■ Assigned task
Range to output from the entries below: the line containing "The image size is (1366, 607)." through the line containing "Task: Click liker". Set it down exactly, ends included, nothing else.

■ Information

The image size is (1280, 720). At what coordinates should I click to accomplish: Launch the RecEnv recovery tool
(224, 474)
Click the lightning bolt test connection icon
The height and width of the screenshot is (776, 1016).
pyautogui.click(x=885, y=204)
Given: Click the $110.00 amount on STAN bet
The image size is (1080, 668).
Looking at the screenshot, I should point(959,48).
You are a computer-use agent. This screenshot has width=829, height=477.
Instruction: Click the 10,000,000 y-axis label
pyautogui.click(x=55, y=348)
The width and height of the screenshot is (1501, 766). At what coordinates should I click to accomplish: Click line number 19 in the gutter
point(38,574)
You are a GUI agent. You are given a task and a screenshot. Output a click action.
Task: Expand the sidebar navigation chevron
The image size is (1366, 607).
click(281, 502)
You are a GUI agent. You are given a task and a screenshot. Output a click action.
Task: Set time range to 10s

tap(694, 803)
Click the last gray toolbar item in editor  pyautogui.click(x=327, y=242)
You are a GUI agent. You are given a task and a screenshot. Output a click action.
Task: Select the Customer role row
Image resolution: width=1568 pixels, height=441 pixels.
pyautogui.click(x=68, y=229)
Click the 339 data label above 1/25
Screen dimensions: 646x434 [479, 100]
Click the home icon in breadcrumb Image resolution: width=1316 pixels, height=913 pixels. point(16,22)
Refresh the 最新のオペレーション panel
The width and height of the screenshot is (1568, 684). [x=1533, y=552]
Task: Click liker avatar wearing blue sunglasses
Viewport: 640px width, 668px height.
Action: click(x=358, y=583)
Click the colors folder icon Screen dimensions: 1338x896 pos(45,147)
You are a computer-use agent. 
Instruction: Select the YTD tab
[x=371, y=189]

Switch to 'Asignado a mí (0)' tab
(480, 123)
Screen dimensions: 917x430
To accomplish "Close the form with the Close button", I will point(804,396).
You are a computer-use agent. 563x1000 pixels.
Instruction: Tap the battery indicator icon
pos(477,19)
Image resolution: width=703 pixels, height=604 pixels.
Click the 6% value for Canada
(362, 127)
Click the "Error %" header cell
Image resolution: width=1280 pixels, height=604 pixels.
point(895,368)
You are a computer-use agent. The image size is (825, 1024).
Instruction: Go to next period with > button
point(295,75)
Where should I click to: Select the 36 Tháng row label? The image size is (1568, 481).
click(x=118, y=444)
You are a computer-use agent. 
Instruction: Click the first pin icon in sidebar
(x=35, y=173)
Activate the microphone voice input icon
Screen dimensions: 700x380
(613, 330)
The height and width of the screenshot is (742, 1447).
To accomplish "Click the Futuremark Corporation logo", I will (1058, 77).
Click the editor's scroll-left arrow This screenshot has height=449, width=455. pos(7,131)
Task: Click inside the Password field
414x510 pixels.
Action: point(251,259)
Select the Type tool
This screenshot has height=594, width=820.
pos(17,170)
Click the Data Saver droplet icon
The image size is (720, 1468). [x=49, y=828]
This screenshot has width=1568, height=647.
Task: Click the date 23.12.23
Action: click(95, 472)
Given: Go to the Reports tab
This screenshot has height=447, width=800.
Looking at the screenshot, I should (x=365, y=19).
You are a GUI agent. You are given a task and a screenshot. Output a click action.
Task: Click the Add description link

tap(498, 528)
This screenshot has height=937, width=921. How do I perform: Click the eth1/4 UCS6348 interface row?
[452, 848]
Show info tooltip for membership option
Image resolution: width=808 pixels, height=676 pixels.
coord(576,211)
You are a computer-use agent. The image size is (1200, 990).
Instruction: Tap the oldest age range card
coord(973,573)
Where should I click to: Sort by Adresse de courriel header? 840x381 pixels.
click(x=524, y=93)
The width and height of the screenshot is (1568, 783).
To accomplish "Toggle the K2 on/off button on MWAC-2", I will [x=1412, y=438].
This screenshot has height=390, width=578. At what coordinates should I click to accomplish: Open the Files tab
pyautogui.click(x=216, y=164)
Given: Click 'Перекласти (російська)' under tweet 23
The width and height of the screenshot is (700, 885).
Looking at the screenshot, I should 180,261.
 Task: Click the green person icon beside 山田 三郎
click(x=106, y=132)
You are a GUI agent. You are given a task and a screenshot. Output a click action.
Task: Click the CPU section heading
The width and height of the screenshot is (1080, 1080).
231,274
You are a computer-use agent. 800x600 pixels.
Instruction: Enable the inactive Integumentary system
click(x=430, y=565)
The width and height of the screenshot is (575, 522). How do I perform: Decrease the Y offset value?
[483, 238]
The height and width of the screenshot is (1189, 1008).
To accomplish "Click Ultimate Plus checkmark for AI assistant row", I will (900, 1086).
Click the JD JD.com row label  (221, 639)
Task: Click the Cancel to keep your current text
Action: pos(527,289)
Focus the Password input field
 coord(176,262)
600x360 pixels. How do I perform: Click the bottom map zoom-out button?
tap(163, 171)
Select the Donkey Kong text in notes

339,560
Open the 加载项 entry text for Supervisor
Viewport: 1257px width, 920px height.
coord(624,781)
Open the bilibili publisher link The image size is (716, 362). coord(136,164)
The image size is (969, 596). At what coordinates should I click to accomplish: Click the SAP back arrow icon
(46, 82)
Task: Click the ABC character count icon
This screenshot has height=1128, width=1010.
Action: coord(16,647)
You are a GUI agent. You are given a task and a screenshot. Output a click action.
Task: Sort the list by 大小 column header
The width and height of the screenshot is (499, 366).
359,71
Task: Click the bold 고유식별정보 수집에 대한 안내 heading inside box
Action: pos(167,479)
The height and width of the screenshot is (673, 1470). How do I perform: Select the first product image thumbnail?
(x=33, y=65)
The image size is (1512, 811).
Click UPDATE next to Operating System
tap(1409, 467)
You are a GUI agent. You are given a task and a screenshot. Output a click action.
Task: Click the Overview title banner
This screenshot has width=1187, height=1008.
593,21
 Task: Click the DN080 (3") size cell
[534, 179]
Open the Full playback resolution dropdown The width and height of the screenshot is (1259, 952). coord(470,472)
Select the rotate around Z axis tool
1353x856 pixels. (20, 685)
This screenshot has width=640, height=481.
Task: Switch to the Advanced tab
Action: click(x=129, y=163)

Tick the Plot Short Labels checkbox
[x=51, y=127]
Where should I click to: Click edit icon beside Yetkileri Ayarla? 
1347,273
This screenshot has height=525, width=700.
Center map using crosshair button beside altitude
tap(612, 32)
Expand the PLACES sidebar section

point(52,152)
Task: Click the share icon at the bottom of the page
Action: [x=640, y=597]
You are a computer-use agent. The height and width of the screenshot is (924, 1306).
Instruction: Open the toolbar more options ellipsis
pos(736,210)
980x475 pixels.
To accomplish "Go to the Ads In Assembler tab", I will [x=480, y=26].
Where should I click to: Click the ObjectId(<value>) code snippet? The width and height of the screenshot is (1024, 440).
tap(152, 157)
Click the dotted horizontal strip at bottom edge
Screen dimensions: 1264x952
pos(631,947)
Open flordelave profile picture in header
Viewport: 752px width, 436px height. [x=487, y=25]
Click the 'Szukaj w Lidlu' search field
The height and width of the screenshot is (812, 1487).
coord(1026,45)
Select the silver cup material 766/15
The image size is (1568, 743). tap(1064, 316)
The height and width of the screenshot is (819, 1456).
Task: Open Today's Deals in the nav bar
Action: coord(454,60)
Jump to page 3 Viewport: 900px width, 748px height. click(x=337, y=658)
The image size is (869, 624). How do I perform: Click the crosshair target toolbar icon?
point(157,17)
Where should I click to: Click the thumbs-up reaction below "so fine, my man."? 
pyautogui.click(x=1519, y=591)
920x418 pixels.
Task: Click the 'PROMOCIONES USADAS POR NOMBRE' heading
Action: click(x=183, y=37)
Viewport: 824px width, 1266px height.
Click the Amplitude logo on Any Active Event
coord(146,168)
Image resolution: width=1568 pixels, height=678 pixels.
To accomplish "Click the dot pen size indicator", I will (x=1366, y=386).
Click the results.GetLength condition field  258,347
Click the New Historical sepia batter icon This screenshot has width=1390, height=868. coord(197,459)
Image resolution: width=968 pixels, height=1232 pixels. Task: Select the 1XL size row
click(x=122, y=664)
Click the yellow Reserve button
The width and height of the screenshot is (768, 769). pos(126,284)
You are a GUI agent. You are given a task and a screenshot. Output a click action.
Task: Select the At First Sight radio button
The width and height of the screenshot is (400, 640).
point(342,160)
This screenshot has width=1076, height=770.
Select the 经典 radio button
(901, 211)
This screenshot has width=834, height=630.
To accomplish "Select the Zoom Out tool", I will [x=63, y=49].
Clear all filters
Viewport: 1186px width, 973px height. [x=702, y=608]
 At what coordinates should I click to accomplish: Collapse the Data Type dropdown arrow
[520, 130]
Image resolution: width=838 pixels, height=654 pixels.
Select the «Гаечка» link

■ Answer area
The image size is (1366, 607).
click(281, 502)
You are a GUI agent. You are given a task and a screenshot. Output a click action.
Task: Set time range to 10s

tap(694, 803)
Click the last gray toolbar item in editor  pyautogui.click(x=327, y=242)
You are a GUI agent. You are given a task and a screenshot. Output a click action.
Task: Select the Customer role row
Image resolution: width=1568 pixels, height=441 pixels.
pyautogui.click(x=68, y=229)
Click the 339 data label above 1/25
Screen dimensions: 646x434 [479, 100]
Click the home icon in breadcrumb Image resolution: width=1316 pixels, height=913 pixels. point(16,22)
Refresh the 最新のオペレーション panel
The width and height of the screenshot is (1568, 684). [x=1533, y=552]
Task: Click liker avatar wearing blue sunglasses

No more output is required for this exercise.